Não me é desconhecido que muitos têm tido e têm a opinião de que as coisas do mundo são governadas pela fortuna e por Deus, de sorte que a prudência dos homens não pode corrigi-las, e mesmo não lhes traz remédio algum. Por isso, poder-se-ia julgar que não deve alguém incomodar-se muito com elas, mas deixar-se governar pela sorte. Essa opinião é grandemente aceita em nosso tempo pela grande variação das coisas, o que se vê todo dia, fora de toda conjetura humana. Às vezes, pensando nisso, tenho me inclinado a aceitá-la. Não obstante, e para que nosso livre-arbítrio não desapareça, penso poder ser verdade que a fortuna seja arbitra de metade de nossas ações, mas que, ainda assim, ela nos deixe governar quase a outra metade. Comparo-a a um desses rios impetuosos que, quando se encolerizam, alagam as planícies, destroem as árvores, os edifícios, arrastam montes de terra de um lugar para outro: tudo foge diante dele, tudo cede a seu ímpeto, sem poder obstar-lhe. E, se bem que as coisas se passem assim, não é menos verdade que os homens, quando volta a calma, podem fazer reparos e barragens, de modo que, em outra cheia, aqueles rios correrão por um canal, e seu ímpeto não será tão livre nem tão danoso. Do mesmo modo acontece com a fortuna; seu poder é manifesto onde não existe resistência organizada, dirigindo ela sua violência só para onde não se fizeram diques e reparos para contê-la.

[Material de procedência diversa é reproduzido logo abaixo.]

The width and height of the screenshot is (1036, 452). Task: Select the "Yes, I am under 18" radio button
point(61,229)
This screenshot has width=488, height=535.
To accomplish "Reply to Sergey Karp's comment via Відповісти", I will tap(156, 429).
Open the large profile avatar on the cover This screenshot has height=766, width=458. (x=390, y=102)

(...) um Príncipe se apoia totalmente na fortuna, arruína-se segundo as variações daquela. Também julgo feliz aquele que combina seu modo de proceder com as particularidades dos tempos, e infeliz o que faz discordar dos tempos sua maneira de proceder. (...) tendo alguém prosperado em um caminho, não pode resignar-se a abandoná-lo. Ora, o homem circunspecto, quando chega a ocasião de ser impetuoso, não o sabe ser, e por isso se arruína, porque, se mudasse de natureza, conforme o tempo e as coisas, não mudaria de sorte.
(...) Estou convencido de que é melhor ser impetuoso do que circunspecto, porque a sorte é mulher e, para dominá-la, é preciso bater-lhe e contrariá-la. E é geralmente reconhecido que ela se deixa dominar mais por estes do que por aqueles que procedem friamente. A sorte, como mulher, é sempre amiga dos jovens, porque são menos circunspectos, mais ferozes e com maior audácia a dominam.